Threads not running in starting order (?)

T

Timo Nentwig

Hi!

Below I do start Thread t1 before t2. t1 tries to call print1() on a
Printer object and t1 print2() but only the first will success since it
obtains a lock on the Printer object. I'm surprised that although t1 is
started first the code prints "2". If I put a sleep(5) between the
starting of the threads t1 wins the race.

Can somebody explain?

public class SyncThreadTest
{
public static void main( String[] args )
{
new SyncThreadTest().go();
}

private void go()
{
Thread t1 = new Thread( new Runner( 1 ) );
Thread t2 = new Thread( new Runner( 2 ) );
System.out.println(t1.toString());
t1.start();

System.out.println(t2.toString());
t2.start();
}

class Runner implements Runnable
{
int i = 0;

public Runner( int i )
{
this.i = i;
}

public void run()
{
// Printer p = Printer.getInstance();
Printer p = new Printer();
// synchronized( p )
// synchronized( Printer.class )
synchronized( p.MUTEX )
{
while( true )
{
System.out.println(toString());
if( i == 1 ) p.print1();
else p.print2();

try
{
Thread.sleep( 500 );
}
catch( InterruptedException e )
{
}
}
}
}
}
}

class Printer
{
private static final Printer instance = new Printer();

public static final Object MUTEX = new Object();

public static Printer getInstance()
{
return instance;
}

public synchronized void print1()
{
System.out.println( 1 );
}

public synchronized void print2()
{
System.out.println( 2 );
}
}
 
V

Viator

There is no such guarantee in JAVA that threads will run in the order
they are started.
In fact on thread is totally independent of the other.

Amit :)
 
T

Timo Nentwig

Hmm. Well, but I can reproduce the scenario, it's *always* t2 that
obtains the lock.
 
I

Ingo R. Homann

Hi,

Timo said:
Hmm. Well, but I can reproduce the scenario, it's *always* t2 that
obtains the lock.

In fact it isn't even guaranteed that the "undefined" behaviour is *not*
reproducable! (Beware of the two "not"s in this sentence! :)

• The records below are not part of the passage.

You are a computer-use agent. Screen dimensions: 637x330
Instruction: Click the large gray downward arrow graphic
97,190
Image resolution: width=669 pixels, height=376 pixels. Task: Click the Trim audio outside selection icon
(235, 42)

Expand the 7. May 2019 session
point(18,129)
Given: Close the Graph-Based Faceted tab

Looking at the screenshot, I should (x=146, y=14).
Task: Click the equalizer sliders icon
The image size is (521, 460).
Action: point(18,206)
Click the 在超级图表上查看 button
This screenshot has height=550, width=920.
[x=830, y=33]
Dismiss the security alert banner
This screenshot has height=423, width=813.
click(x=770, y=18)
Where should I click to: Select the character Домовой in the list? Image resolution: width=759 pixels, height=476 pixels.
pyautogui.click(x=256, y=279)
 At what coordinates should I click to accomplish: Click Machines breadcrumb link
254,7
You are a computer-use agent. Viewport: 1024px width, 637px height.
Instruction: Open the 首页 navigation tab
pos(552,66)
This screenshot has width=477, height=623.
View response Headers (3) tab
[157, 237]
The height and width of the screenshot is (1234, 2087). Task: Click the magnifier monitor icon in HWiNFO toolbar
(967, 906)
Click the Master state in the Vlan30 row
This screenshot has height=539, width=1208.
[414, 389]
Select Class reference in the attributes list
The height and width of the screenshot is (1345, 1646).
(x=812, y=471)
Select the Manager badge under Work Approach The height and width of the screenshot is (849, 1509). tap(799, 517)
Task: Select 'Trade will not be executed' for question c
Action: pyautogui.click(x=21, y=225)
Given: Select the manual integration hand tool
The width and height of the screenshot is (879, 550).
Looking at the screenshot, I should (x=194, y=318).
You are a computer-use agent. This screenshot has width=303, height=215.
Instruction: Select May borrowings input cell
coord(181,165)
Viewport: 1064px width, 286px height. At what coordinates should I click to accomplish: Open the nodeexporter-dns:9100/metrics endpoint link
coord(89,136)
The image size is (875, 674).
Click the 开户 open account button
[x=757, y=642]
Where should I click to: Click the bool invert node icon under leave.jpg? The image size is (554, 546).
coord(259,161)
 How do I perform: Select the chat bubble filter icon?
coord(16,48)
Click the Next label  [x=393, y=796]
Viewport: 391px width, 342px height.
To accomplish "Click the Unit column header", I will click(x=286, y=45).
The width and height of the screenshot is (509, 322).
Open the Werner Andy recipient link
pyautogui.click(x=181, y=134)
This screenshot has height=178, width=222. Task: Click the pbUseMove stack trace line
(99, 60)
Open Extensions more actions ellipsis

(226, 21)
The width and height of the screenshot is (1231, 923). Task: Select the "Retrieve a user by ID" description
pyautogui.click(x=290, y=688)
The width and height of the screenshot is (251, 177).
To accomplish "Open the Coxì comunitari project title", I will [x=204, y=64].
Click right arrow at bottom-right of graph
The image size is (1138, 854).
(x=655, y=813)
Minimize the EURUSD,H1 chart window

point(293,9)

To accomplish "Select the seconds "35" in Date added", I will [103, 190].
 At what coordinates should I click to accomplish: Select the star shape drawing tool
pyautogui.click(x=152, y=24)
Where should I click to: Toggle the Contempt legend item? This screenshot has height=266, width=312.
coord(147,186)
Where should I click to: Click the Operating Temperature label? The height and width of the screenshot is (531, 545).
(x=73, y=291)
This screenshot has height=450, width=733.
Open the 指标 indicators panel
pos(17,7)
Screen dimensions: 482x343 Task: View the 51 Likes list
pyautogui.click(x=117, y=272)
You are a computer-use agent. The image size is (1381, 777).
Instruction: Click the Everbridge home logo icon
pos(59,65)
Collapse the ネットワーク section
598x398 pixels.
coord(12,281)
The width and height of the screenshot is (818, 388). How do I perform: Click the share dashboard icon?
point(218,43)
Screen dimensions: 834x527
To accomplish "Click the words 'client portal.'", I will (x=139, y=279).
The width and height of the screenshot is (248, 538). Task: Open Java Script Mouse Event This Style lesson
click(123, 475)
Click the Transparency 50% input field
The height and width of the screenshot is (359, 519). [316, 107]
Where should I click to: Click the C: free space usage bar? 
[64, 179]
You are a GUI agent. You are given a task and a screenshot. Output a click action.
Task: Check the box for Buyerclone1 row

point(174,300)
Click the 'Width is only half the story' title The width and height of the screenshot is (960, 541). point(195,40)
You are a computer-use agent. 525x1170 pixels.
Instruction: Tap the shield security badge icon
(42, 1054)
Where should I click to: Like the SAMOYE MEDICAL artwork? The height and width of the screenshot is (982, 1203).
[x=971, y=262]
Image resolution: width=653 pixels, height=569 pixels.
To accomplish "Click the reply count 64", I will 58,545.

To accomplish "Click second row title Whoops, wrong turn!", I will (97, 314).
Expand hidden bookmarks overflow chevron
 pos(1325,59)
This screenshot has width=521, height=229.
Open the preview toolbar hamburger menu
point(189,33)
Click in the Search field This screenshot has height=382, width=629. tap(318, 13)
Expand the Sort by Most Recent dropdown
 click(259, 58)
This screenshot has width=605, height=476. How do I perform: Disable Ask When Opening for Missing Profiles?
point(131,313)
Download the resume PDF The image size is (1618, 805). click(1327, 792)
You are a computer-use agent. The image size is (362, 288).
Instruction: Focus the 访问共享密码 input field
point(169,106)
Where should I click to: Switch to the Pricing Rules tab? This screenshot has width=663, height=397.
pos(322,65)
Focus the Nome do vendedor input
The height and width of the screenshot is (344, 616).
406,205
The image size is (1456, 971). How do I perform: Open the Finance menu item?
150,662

"undefined" just means that it may look different on different OSs or JVMs.

(This is similar to random numbers: They *are* reproducable! There is
just no statistical pattern in them. Or ... no such pattern someone has
recognized by now... ;-)

Ciao,
Ingo
 
M

Monique Y. Mudama

Hmm. Well, but I can reproduce the scenario, it's *always* t2 that
obtains the lock.

"Always" is a dangerous word, because it's impossible to prove.

That being said, it may be the case that the particular implementation
of the JVM you're using does always choose t2 for whatever reason, but
that another implementation (especially one running on top of a
different OS) would choose a different thread.
 
T

Thomas Hawtin

Monique said:
"Always" is a dangerous word, because it's impossible to prove.
Indeed.

That being said, it may be the case that the particular implementation
of the JVM you're using does always choose t2 for whatever reason, but
that another implementation (especially one running on top of a
different OS) would choose a different thread.

On my weirdo JVM/OS combination it's about 50/50 which comes first.
However, if I put the test in a loop (appending sleep/stop/join), it is
almost always the first thread that wins the race. That might give the
original poster an idea as to a possible cause. It might also indicate
that you should not rely on this sort of behaviour, even if it "works
for me".

Tom Hawtin
 
Z

zero

"Always" is a dangerous word, because it's impossible to prove.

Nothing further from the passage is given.